Nacional
Corte em gasto federal atinge sobretudo os investimentos
Brasília - Os cortes de gastos federais impostos por decreto do presidente Luiz Inácio Lula da Silva atingiram mais os investimentos (42%) do que o custeio da máquina pública (12%), segundo portaria publicada em edição extra do Diário Oficial da União que circulou ontem. Os cortes somaram R$ 15,9 bilhões das despesas de investimento e custeio autorizadas pela lei orçamentária para 2005. Os investimentos caíram de R$ 21,4 bilhões para R$ 12,4 bilhões. As despesas com custeio, de R$ 65,9 bilhões para 58,7 bilhões, de acordo com o limite de gastos fixados por portaria. A diferença refere-se a uma reserva técnica. Entre os investimentos, estão gastos com manutenção e restauração de rodovias, tidos como prioritários nas negociações com o Fundo Monetário Internacional (FMI). O Ministério dos Transportes foi alvo do maior corte de investimentos (R$ 2,6 bilhões), mas é também a pasta que mais terá dinheiro para investir este ano (R$ 3,6 bilhões). Além do pagamento de diárias e passagens e a compra de material de escritório, por exemplo, são consideradas despesas de custeio da máquina pública os principais programas sociais do governo, como pagamento da bolsa-família, que destina de R$ 15 a R$ 95 por mês a famílias com renda até R$ 100 por pessoa. O Ministério do Desenvolvimento Social, que paga a maior parte dos benefícios, tem o terceiro maior gasto de custeio autorizado na Esplanada.

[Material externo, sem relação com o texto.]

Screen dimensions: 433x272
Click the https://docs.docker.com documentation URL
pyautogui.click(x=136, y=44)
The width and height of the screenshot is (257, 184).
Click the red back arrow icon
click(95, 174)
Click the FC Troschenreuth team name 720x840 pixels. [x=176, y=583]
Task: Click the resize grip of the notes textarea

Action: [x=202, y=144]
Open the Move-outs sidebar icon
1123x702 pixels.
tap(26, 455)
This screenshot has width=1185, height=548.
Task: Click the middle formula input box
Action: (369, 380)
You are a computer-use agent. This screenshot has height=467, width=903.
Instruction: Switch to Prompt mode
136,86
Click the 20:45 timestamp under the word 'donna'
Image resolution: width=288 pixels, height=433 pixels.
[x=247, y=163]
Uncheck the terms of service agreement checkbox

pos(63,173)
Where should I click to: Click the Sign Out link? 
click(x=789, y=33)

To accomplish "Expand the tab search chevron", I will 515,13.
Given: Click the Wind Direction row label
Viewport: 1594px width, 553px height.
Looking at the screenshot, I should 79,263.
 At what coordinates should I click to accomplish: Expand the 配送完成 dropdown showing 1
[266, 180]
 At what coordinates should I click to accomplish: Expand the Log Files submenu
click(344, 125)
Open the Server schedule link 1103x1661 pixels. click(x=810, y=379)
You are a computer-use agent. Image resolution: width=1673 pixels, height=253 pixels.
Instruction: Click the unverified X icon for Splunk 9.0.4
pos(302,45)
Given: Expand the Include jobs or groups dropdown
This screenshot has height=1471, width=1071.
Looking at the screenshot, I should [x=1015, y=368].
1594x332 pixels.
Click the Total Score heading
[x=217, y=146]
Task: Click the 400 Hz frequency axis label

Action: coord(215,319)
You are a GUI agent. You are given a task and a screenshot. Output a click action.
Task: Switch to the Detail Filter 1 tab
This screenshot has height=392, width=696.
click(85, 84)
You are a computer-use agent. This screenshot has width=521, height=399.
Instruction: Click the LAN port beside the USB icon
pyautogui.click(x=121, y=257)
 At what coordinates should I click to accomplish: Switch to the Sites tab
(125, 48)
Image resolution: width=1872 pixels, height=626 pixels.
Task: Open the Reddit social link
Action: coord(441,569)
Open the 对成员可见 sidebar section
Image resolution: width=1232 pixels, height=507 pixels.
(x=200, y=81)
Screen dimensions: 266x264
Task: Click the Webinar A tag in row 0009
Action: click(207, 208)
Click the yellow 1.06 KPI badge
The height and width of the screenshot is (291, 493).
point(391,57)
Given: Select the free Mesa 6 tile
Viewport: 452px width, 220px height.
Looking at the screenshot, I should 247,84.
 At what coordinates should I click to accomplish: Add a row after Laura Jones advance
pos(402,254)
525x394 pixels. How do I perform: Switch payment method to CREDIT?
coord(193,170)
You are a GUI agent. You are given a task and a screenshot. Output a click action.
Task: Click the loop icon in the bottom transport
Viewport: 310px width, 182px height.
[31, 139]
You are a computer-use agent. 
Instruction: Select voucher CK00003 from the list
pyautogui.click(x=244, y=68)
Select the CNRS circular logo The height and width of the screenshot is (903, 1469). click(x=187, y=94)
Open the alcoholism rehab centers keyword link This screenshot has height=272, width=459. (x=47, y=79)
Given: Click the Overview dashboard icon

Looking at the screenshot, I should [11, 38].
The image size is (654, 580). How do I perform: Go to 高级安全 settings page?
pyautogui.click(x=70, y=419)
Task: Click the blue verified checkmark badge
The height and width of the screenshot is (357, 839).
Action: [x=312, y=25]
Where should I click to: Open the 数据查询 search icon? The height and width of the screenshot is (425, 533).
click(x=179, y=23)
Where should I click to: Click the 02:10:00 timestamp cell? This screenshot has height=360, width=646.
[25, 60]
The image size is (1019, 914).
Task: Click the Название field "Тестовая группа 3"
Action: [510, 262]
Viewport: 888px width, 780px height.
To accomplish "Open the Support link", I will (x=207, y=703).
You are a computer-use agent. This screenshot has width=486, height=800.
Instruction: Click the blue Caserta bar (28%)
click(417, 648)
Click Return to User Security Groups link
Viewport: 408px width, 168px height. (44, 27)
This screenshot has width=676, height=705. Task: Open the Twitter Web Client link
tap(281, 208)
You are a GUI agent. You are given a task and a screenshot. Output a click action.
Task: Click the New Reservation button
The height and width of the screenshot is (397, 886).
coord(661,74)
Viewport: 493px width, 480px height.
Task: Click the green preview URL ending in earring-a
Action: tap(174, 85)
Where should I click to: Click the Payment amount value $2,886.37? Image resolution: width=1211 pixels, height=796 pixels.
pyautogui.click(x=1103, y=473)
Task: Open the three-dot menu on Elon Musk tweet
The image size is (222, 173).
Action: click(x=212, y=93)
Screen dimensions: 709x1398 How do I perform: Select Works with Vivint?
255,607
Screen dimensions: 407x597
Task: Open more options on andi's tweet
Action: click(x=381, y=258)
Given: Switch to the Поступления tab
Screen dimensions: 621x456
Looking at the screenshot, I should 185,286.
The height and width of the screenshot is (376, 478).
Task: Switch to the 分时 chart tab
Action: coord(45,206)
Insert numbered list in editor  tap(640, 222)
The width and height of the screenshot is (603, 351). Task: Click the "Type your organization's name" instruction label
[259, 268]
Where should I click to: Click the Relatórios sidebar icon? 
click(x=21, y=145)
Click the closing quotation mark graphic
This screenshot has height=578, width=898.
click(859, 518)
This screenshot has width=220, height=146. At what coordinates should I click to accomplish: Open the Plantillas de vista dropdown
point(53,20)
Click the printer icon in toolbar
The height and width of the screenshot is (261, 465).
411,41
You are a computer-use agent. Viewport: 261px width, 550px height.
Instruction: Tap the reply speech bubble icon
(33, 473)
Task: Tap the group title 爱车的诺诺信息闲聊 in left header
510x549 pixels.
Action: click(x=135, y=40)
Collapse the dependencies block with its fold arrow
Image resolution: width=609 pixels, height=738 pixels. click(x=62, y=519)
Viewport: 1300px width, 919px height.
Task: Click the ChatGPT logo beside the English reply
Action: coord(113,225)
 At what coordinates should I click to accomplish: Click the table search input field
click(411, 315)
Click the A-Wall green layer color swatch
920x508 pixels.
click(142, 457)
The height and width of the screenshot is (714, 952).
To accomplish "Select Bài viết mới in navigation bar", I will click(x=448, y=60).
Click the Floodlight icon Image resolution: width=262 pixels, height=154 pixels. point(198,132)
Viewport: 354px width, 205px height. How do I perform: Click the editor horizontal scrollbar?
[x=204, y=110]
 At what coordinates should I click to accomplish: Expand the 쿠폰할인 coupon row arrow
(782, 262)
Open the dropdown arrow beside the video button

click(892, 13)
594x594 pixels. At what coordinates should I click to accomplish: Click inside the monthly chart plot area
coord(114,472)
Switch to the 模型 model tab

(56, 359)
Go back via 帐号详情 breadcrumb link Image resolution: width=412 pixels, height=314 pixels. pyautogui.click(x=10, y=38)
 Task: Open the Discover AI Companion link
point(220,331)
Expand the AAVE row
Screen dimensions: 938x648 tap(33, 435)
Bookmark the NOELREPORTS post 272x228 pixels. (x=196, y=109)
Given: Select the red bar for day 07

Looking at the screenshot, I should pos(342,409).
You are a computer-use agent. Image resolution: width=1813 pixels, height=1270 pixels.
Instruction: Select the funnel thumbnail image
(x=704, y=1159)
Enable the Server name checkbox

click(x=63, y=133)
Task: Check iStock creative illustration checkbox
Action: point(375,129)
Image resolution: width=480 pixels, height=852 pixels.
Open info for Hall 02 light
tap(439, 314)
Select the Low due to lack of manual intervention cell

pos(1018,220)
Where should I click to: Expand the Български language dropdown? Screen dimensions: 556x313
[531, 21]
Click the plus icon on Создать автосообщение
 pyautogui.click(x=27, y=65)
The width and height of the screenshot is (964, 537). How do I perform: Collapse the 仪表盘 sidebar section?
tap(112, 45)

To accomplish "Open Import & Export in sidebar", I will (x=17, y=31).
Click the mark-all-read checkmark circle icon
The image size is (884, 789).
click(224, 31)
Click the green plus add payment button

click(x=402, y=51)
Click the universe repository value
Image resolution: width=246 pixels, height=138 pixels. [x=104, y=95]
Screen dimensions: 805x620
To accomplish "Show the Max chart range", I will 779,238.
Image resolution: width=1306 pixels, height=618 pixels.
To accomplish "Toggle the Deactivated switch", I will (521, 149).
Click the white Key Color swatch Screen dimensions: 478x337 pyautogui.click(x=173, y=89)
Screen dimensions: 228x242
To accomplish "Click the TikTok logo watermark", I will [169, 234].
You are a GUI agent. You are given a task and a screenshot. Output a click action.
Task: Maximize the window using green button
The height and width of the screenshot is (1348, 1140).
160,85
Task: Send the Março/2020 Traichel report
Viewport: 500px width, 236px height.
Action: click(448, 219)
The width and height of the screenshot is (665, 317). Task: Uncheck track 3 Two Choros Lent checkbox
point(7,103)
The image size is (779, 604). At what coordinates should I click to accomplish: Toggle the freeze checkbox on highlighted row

Só perde para os ministérios da Saúde e da Educação, responsáveis pela manutenção do Sistema Único de Saúde e das universidades federais, respectivamente. O Ministério da Saúde, dono do maior orçamento de toda a Esplanada, não teve corte na previsão de investimento de R$ 2,6 bilhões para o ano. A Constituição garante gastos crescentes nessa área. É por isso que a pasta terá mais verbas para atender às emendas apresentadas por deputados e senadores para beneficiar suas bases eleitorais, sobretudo com obras de saneamento. Os números divulgados pelo governo indicam que o ministro Ciro Gomes teve uma promoção em relação a controle de verbas públicas na provável troca do Ministério da Integração Nacional pela Saúde.